• **Metin**:
12 Aralık 2009 Cumartesi

"Osmanlı'da Askeri İsyanlar ve Darbeler" ve Günümüz

İstiklal Şairi'nden müthiş tespit

İstiklal Marşı şairimiz Mehmet Akif Ersoy "Kıssadan Hisse" isimli kısa şiirinde müthiş bir tespitte bulunuyor:

Geçmişten adam hisse kaparmış... Ne masal şey!
Beş bin senelik kıssa yarım hisse mi verdi?
"Tarih"i "tekerrür" diye tarif ediyorlar;
Hiç ibret alınsaydı, tekerrür mü ederdi?

İbret alabilmek için öncelikle tarihi iyi bilmek, sebep ve sonuçlarını doğru analiz etmek ve güncel sorunların çözümü için onlardan dersler çıkarmak gerek.

"Osmanlı'da Askeri İsyanlar ve Darbeler" dizisi gerçekten çok ibretlik gerçekler içeriyor.

Bu incelemenin daha kapsamlı hali Ocak'ta kitap olarak da yayınlayacak.

Doç. Dr. Afyoncu ve doktora öğrencisi Uğur Demir, BUGÜN haber kanalında "Perde Arkası" programımın bu haftaki konuğuydu.

Yaptıkları araştırmanın sonuç ve detaylarını, yorumlarıyla birlikte paylaştılar.

Tüyler ürpertici ayrıntılar var.

36 Osmanlı Sultanı'ndan 12'si darbe ve askeri isyanlar sonucu değişmiş.

5 tanesi de darbeciler tarafından katledilmiş.

Yeniçeri ve Sipahiler, Fatih, Yavuz ve Kanuni döneminde bile isyana yeltenmiş.

Koca Fatih'i, kılıçlar arasında yürütmüş.

Ancak bu isyanlar başarıya ulaşmamış.

Çünkü güçlü sultanlar, isyanı ve darbeyi bastırmakta "tereddüt" etmemiş.

Zafiyet göstermemiş.

Bastırınca da suçluları en ağır şekilde cezalandırmış.

Zamanında alınan istihbarat, darbelerin önlenmesinde en önemli anahtar rolü oynamış.

"Fısıltı Gazetesi”nin merkezi kahvehaneleri bile düzenli takip ettirirmiş.

Bu arada darbeciler eskiden de uzun süre hazırlık yaparmış.

Patrona Halil bile 8 ay plan kurmuş.

Konaklarda "helva ziyafetleri" görüntüsü altında gizli toplantılar yapılmış.

Darbe sloganları bile önceden hazırlanıyormuş.

Veri kümesi öğeleri:

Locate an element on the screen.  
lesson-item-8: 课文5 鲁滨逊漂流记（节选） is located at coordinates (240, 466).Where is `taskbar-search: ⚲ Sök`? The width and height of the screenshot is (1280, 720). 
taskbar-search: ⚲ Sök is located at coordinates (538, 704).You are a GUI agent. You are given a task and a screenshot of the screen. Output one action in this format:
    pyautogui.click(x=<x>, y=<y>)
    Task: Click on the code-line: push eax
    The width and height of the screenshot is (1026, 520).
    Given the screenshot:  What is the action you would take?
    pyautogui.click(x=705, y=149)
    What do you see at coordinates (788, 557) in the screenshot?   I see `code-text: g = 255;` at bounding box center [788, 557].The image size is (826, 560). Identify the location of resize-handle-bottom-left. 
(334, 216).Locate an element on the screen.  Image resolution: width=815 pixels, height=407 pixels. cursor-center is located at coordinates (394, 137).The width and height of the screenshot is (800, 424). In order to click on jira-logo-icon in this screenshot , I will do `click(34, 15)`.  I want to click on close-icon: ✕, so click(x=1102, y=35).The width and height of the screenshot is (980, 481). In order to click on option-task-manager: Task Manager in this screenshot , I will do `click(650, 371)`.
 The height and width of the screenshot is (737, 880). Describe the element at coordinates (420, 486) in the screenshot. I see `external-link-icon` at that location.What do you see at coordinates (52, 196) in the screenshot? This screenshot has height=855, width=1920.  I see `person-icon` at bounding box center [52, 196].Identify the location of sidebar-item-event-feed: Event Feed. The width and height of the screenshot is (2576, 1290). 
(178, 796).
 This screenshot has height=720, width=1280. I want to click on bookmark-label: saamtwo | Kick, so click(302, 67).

• **Yapmanız gereken**: Osmanlı'daki askeri isyanlarla ilgili metinde "Zamanında alınan istihbarat, darbelerin" ifadesinden "ay plan kurmuş." ifadesine kadar uzanan bölümü hiçbir değişiklik yapmadan aynen aktarın. Bu öğelerin metinle hiçbir ilgisi yoktur.

• **Yazılı yanıt**:
Zamanında alınan istihbarat, darbelerin önlenmesinde en önemli anahtar rolü oynamış.

"Fısıltı Gazetesi”nin merkezi kahvehaneleri bile düzenli takip ettirirmiş.

Bu arada darbeciler eskiden de uzun süre hazırlık yaparmış.

Patrona Halil bile 8 ay plan kurmuş.